▸ **WHAT THE TASK ASKS**
Every line of the data should be written out exactly, with the pictures left out.

▸ **DATA UNDER STUDY**
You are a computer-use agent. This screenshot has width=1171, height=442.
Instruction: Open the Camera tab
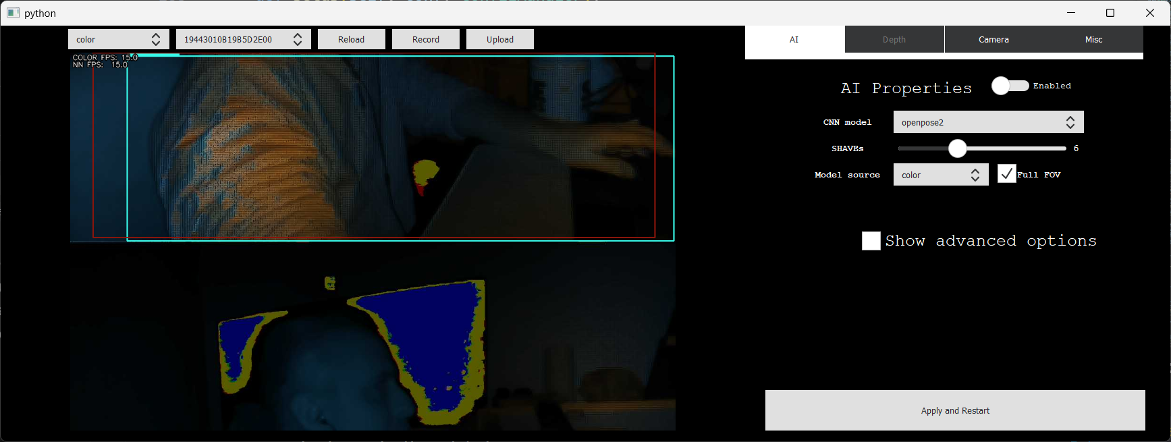click(993, 40)
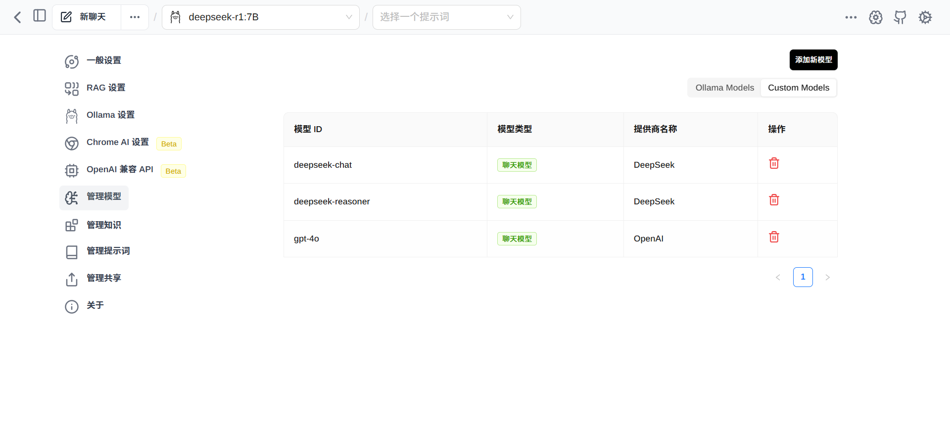This screenshot has width=950, height=430.
Task: Select page 1 in pagination
Action: (803, 277)
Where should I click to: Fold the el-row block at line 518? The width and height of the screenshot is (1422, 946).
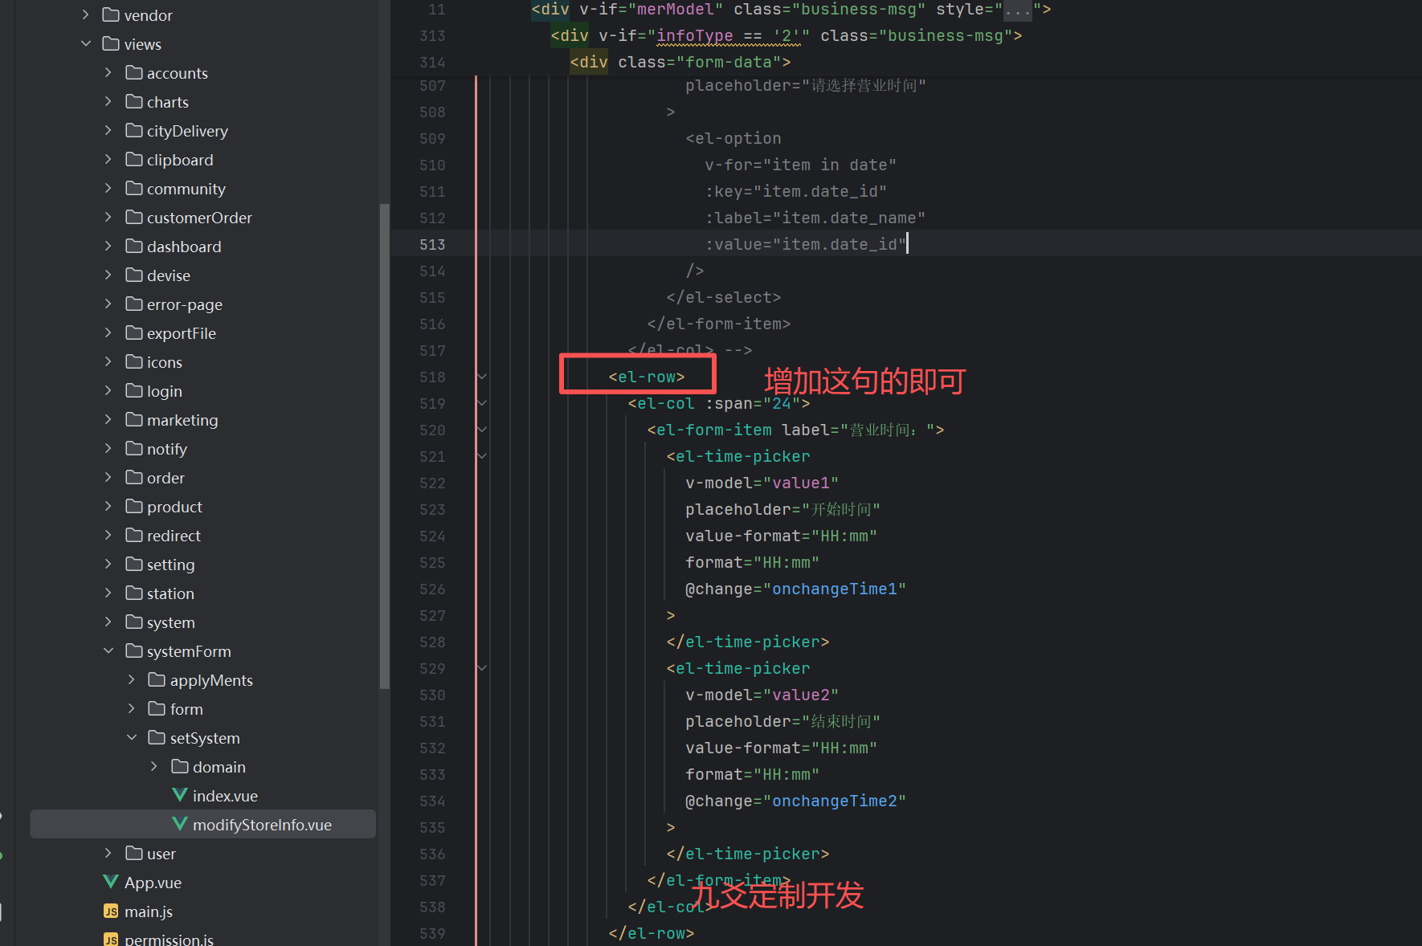tap(482, 377)
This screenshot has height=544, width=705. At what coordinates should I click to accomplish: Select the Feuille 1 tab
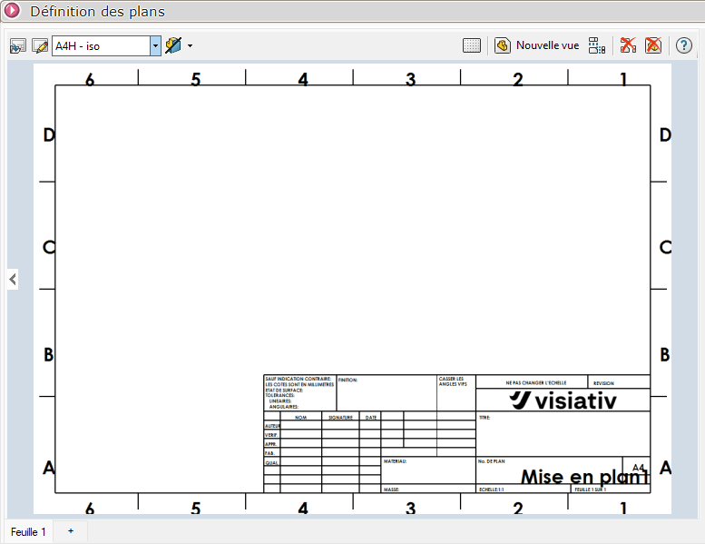28,531
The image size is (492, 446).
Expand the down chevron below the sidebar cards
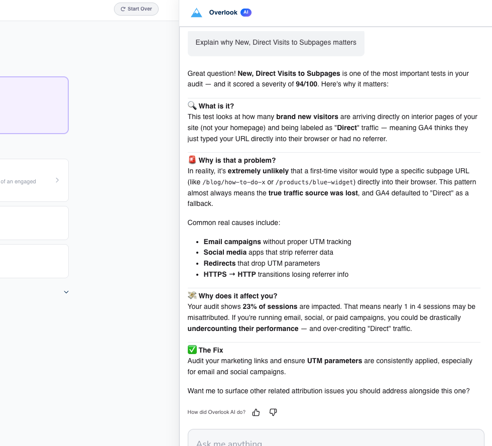(66, 292)
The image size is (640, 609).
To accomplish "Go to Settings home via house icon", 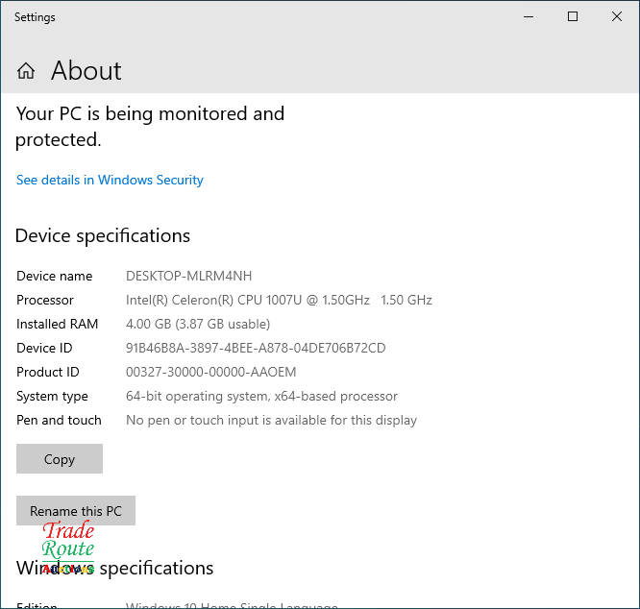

▸ **RESPONSE**
You are a computer-use agent. This screenshot has width=1171, height=442.
Instruction: Open the Camera tab
click(993, 40)
This screenshot has width=950, height=430.
Task: Select page 1 in pagination
Action: (803, 277)
Where should I click to: Fold the el-row block at line 518? The width and height of the screenshot is (1422, 946).
tap(482, 377)
This screenshot has height=544, width=705. At what coordinates should I click to accomplish: Select the Feuille 1 tab
28,531
The image size is (492, 446).
Expand the down chevron below the sidebar cards
(66, 292)
The image size is (640, 609).
To accomplish "Go to Settings home via house icon", 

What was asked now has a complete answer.